The value of $P(U=1, V=1, W=1, Z=1)= \_\_\_\_\_\_\_$ (rounded off to three decimal places).

Answer 1

0.5*0.5*0.5= 0.125

Answer 2

The given directed acyclic graph represents the Bayesian Belief Network (BBN) which represents the conditional dependencies between the random variables.
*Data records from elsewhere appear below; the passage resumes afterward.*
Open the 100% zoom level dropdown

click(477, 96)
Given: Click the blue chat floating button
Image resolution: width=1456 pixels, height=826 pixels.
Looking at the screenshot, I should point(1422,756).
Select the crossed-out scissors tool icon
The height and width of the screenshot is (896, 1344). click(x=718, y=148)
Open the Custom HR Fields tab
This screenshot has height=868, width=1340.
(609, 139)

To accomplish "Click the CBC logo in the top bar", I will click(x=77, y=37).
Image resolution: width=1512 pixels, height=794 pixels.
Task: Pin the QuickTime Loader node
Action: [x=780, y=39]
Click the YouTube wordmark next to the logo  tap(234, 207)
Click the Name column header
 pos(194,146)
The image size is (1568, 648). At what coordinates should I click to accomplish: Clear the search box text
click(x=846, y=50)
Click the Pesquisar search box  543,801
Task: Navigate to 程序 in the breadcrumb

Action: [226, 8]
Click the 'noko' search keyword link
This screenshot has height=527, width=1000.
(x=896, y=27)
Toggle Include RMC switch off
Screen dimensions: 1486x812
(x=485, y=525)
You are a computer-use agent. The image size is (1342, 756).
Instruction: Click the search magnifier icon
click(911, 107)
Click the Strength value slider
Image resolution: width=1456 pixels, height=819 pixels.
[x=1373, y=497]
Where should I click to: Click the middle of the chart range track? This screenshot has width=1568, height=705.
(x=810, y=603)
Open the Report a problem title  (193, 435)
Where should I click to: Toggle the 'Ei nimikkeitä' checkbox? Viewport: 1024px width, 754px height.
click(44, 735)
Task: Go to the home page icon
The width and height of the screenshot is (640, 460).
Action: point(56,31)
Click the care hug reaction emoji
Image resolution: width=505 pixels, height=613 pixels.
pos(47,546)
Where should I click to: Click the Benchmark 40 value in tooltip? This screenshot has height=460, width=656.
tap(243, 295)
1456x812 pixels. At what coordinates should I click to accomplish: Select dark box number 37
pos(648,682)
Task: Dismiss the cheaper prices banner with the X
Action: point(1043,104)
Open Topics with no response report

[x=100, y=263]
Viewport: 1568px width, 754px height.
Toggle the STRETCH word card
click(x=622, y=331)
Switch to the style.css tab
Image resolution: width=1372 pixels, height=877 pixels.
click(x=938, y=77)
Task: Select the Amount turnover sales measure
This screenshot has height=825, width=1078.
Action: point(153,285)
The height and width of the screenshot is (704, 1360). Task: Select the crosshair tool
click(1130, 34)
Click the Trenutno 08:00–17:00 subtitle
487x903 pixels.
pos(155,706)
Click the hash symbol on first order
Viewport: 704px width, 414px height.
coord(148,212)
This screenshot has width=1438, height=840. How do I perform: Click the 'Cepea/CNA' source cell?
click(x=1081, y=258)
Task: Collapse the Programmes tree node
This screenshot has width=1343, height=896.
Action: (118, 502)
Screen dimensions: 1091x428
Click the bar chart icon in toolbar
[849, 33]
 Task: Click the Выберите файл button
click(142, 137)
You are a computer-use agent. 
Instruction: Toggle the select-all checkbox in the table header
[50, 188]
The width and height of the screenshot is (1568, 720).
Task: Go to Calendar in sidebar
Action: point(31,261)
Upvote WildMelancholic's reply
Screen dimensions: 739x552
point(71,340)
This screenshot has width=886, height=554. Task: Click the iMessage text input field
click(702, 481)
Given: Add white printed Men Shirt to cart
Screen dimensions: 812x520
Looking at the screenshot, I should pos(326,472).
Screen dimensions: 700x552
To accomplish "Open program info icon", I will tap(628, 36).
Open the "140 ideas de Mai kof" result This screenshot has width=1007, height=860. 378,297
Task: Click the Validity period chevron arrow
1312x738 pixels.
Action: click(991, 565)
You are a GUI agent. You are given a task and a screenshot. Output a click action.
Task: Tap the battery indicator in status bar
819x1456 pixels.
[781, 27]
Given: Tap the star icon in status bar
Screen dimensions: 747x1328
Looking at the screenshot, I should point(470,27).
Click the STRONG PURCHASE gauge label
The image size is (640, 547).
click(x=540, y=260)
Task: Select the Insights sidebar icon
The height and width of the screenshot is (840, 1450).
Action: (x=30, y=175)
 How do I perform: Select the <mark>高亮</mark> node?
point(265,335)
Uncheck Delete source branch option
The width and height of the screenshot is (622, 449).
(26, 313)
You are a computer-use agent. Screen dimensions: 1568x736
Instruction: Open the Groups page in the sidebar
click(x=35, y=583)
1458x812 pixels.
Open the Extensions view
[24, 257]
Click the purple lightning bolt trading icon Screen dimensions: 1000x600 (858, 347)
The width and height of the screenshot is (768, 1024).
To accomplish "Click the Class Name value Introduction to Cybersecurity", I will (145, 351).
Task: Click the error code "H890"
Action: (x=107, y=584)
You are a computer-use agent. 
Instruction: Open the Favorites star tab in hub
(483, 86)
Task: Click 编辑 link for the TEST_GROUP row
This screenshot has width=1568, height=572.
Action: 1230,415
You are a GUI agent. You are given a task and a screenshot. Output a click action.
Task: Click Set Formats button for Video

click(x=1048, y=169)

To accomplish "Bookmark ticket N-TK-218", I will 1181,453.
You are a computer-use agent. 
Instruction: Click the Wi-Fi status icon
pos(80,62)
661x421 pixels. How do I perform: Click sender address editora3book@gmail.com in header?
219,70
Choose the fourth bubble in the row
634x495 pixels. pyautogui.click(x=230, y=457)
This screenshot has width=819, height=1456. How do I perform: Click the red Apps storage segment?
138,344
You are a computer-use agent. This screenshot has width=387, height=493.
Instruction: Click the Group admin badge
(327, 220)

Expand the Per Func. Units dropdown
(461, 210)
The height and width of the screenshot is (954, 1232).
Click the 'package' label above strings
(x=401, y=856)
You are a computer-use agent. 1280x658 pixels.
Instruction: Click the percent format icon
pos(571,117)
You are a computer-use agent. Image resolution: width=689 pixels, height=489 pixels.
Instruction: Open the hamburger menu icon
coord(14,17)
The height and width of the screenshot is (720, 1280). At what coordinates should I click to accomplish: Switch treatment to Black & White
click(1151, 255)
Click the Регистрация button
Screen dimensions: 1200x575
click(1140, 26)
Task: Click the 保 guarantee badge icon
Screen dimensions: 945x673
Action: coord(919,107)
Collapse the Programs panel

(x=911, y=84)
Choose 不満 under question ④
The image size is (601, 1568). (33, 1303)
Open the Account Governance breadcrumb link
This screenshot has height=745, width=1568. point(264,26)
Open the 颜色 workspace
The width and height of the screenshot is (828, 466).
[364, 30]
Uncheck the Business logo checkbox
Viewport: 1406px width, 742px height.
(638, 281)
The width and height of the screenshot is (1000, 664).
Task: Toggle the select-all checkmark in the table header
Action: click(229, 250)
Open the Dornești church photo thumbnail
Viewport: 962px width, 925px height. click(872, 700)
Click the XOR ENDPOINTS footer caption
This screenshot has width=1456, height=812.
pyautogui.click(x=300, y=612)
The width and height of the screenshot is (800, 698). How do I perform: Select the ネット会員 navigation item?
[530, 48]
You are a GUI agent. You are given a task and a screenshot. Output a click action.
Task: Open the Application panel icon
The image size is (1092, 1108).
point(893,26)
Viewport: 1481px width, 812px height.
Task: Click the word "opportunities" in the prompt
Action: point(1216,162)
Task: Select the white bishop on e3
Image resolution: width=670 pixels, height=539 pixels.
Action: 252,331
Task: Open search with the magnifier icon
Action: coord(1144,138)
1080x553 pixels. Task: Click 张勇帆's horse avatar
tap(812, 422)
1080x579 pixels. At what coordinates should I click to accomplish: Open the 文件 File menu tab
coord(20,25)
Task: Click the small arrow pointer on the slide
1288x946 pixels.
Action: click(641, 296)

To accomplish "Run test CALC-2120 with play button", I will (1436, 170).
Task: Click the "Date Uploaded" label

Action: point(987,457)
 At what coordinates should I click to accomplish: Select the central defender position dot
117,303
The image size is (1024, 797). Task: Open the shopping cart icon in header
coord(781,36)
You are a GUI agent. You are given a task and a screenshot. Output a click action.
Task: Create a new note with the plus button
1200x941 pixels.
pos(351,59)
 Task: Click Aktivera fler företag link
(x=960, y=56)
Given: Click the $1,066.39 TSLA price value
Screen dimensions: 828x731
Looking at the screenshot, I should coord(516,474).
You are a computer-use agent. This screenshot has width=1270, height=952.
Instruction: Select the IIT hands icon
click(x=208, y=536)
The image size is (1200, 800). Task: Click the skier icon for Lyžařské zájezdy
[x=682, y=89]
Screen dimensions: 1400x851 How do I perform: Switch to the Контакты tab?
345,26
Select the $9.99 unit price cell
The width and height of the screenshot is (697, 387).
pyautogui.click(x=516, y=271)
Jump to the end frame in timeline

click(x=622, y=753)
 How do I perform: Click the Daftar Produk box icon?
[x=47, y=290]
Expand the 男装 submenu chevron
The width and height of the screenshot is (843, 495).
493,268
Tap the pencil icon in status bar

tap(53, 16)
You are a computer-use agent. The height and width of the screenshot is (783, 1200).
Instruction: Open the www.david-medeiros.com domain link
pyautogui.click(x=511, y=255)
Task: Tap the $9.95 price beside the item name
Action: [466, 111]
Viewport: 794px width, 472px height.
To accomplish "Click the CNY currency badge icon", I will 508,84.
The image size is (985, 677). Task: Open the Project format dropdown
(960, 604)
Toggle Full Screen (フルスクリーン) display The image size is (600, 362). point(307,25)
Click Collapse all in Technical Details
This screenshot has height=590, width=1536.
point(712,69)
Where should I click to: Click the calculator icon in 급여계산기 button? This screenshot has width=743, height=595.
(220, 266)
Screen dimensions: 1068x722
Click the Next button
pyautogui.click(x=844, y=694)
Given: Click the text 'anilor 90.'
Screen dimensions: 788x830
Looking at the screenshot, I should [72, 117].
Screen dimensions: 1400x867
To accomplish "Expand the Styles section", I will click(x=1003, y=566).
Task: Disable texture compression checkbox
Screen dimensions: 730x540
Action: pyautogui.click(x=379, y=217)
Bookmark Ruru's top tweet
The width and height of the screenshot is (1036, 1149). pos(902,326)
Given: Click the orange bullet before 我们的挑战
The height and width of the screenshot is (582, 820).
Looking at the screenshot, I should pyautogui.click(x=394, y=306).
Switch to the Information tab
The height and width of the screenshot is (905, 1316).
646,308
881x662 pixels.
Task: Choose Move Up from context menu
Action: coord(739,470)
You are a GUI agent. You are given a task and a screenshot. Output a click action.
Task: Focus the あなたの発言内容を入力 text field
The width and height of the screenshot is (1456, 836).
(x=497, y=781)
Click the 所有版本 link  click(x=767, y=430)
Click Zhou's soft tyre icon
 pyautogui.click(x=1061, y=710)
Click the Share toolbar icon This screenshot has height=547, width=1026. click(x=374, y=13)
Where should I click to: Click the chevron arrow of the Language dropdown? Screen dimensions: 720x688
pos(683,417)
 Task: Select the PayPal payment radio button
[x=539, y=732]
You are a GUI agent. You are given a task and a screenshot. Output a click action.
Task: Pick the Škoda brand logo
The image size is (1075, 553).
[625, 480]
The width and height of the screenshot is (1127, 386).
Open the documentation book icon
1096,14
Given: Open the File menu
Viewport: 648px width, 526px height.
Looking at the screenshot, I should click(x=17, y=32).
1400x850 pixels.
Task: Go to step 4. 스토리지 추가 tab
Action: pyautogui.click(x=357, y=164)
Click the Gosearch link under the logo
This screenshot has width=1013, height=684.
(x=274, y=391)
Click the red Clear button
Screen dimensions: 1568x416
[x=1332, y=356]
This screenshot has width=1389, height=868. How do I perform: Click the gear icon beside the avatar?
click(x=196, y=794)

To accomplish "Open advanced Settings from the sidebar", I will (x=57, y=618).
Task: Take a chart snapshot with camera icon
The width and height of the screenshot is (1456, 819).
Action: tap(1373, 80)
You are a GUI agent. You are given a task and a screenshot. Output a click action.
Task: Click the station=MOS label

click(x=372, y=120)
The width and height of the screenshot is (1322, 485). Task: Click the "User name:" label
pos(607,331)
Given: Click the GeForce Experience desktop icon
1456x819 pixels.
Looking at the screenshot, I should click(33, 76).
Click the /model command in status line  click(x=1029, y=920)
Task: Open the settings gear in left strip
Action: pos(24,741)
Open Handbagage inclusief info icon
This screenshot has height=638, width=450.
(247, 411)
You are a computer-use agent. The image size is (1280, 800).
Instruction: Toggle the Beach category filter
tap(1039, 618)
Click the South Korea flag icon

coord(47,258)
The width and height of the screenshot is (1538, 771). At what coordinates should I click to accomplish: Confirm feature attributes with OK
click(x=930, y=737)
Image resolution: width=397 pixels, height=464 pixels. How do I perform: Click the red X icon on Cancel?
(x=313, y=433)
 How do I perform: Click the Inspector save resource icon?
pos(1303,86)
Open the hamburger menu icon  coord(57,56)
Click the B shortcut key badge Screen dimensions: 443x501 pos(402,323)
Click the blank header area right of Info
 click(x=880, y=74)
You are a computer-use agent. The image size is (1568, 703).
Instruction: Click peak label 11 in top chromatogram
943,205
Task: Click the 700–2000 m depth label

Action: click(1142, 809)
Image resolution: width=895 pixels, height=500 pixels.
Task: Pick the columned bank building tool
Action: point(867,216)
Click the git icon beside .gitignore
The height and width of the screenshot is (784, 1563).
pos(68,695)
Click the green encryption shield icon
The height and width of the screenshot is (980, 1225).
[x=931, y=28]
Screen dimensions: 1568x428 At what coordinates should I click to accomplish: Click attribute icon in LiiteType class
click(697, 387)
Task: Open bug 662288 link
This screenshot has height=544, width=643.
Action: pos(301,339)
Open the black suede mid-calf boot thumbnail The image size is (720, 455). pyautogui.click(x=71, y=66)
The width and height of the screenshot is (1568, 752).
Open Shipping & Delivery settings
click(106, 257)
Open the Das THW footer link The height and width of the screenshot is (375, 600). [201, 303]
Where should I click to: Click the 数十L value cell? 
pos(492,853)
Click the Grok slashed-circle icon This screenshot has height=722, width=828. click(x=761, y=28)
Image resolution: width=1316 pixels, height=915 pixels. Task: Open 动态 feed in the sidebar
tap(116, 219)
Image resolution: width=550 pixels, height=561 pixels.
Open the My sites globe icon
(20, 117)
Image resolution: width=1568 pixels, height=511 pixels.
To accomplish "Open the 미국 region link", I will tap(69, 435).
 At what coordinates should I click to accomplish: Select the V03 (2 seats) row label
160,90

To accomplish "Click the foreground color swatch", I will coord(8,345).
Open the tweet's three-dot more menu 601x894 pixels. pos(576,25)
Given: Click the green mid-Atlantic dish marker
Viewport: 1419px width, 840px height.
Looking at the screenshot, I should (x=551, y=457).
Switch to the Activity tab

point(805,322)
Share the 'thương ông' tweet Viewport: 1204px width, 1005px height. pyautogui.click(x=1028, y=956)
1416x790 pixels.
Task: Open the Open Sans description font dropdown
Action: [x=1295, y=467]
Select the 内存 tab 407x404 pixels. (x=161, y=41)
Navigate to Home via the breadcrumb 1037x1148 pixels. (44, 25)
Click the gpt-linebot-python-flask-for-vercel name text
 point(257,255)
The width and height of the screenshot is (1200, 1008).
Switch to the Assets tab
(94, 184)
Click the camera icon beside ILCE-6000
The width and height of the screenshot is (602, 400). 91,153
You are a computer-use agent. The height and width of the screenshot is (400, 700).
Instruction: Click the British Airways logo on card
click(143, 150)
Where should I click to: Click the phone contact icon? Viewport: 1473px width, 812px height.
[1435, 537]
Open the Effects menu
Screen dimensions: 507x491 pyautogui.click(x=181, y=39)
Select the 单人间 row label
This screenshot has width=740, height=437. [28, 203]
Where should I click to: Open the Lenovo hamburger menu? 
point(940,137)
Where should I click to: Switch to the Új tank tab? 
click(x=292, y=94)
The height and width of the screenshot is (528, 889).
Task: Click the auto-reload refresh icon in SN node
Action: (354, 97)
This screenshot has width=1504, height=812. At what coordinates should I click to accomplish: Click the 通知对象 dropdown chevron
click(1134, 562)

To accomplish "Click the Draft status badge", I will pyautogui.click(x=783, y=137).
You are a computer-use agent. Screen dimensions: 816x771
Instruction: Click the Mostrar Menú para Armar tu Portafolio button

Here, $Z$ depends on $V$ and $W$ and both $V$ and $W$ depends on $U.$

So the joint probability:

$\mathbb{P}(Z,V,W,U)=\mathbb{P}(Z|V \cap W)*\mathbb{P}(V \cap W)$       $(1)$

Now,

$V$ and $W$ are conditionally independent given $U.$

So,

$\mathbb{P}(V \cap W) = \mathbb{P}(V \cap W | U)\mathbb{P}(U)+\mathbb{P}(V \cap W | \neg U)\mathbb{P}(\neg U)$ 

Since, $V$ and $W$ are conditionally independent so $\mathbb{P}(V \cap W | U) =\mathbb{P}(V| U)*\mathbb{P}(W | U)$ and $\mathbb{P}(V \cap W | \neg U) =\mathbb{P}(V| \neg U)*\mathbb{P}(W | \neg U)$

Hence,

$\mathbb{P}(V \cap W) =\mathbb{P}(V| U)*\mathbb{P}(W | U) \mathbb{P}(U)+\mathbb{P}(V| \neg U)*\mathbb{P}(W | \neg U)\mathbb{P}(\neg U)$ 

So, from $(1)$

$\mathbb{P}(Z,V,W,U)=\mathbb{P}(Z|V \cap W)*[\mathbb{P}(V| U)*\mathbb{P}(W | U) \mathbb{P}(U)+\mathbb{P}(V| \neg U)*\mathbb{P}(W | \neg U)\mathbb{P}(\neg U)]$

  

Therefore,

  

$\mathbb{P}(Z=1,V=1,W=1,U=1)=\mathbb{P}(Z=1|V=1, W=1)*[\mathbb{P}(V=1| U=1)*\mathbb{P}(W=1 | U=1) \mathbb{P}(U=1)+$

$\mathbb{P}(V=1| U=0)*\mathbb{P}(W=1 | U=0)\mathbb{P}(U=0)]$

   

$\mathbb{P}(Z=1,V=1,W=1,U=1)=0.5[0.5*1*0.5+0.5*0]=0.125$